■ SELECTED EXTRACT
*** Block opens ***
I have been digging into the field of NLP for the last couple of years, by sitting in the weekly meetups of a local research group, gettting into a local competition and attending a local summer school.

All this local stuff has now moved in the digital realm, with COVID-19. So I tried to keep up by attending the NLP track for online ICLR 2020, and it was well worth it!

Here, I placed a couple of notebooks on problems I liked. Twitter sentiment analysis and more notably Alzheimer's text classification.

Twitter Sentiment Analysis

The first notebook is a plain old tweet sentiment analysis on a large enough dataset. The solution is not even my own, I took it and worked on it from a notebook shared in Kaggle by Paolo Ripamonti. My contribution is on enabling the TPU's and providing comments or small suggestions.

I found the solution elegant for the given dataset, which was Sentiment140. Paolo took advantage of the size of the dataset (1.6 million labeled tweets) and showcased the power of Word2Vec embeddings trained entirely on it. He proved then that when the embeddings are coupled with an LSTM and supervised training, we are off to a good start :)
*** Block closes ***
■ EXCERPTED DATA
*** Block opens ***
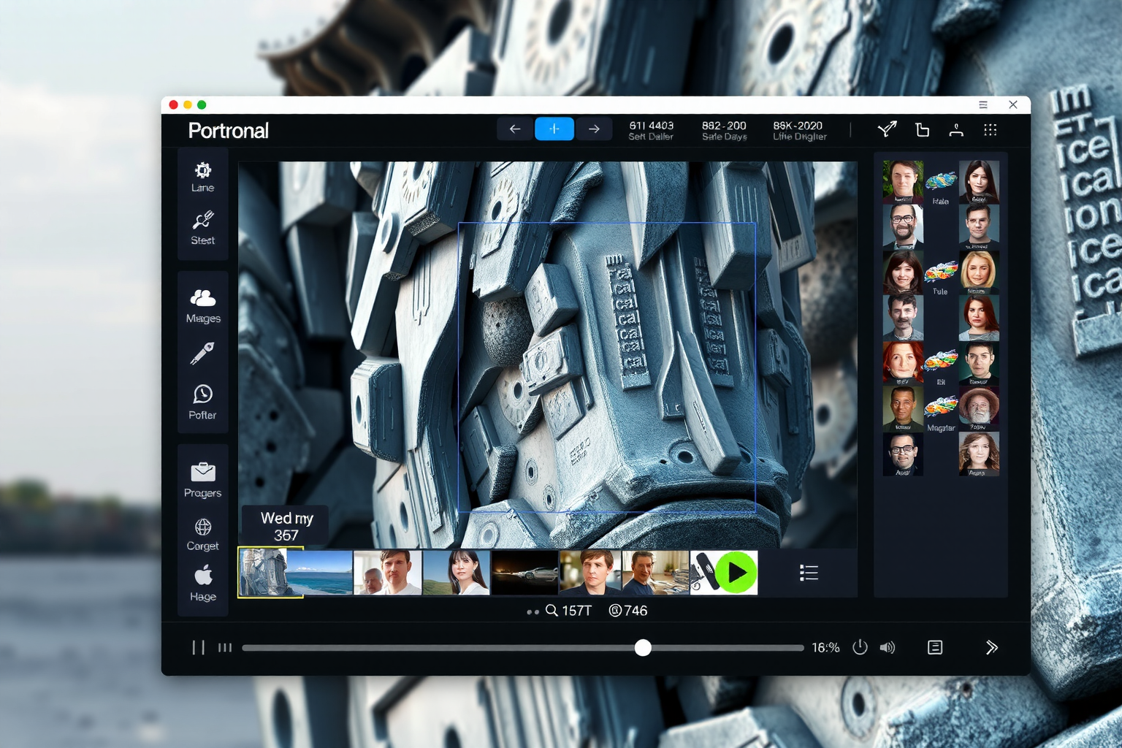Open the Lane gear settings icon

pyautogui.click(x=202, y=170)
*** Block closes ***
*** Block opens ***
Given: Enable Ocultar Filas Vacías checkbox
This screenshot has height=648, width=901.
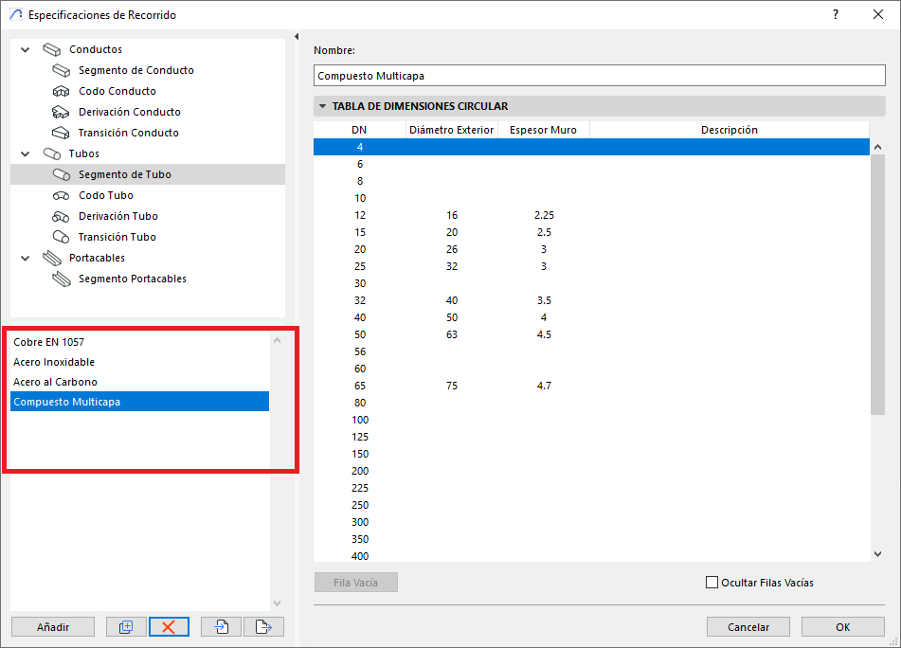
*** Block closes ***
*** Block opens ***
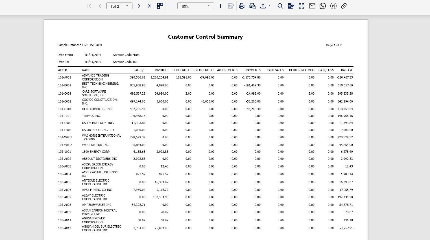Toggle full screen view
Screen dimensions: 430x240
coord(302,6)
*** Block closes ***
■ REQUIRED ACTION
Pick up the post about the NLP notebooks after its final sentence and continue writing it.

■ RESULT FOR THIS TASK
Alzheimer's text classification

The second notebook is an attempt to classify potential Alzheimer's onset on patients, using transcripts of their descriptions of a picture. This is a standard method for physicians to perform an initial screening evaluation, using the correlation of the impact of Alzheimer's, on a persons ability to coherently describe a viewed setting.

The idea to identify this automatically becomes interesting with modern NLP methods. I first came across the idea in the interesting research by Vassiliki Rentoumi. As a first approach I used a notebook by Jay Alammar's well known blog, with article titled A Visual Notebook to Using BERT for the First TIme.

Having only 60 (30 positive, 30 negative) labeled short text transcripts of the Boston Cookie Theft challenge, I needed a method that would work with only few labeled examples. So I adjusted Jay's notebook to use a distilled version of the famous pre-trained BERT language model, to work with my toy dataset.

My short transcripts easily fitted in BERT's input limitation, and Jay smartly had found a way to use the model only as a feature extractor. With very little resources and no need for GPU's, the 768 features of DistilBERT's [CLS] token (which compresses information from the entire sequence), where fed into a simple linear classifier for supervised training. Nice!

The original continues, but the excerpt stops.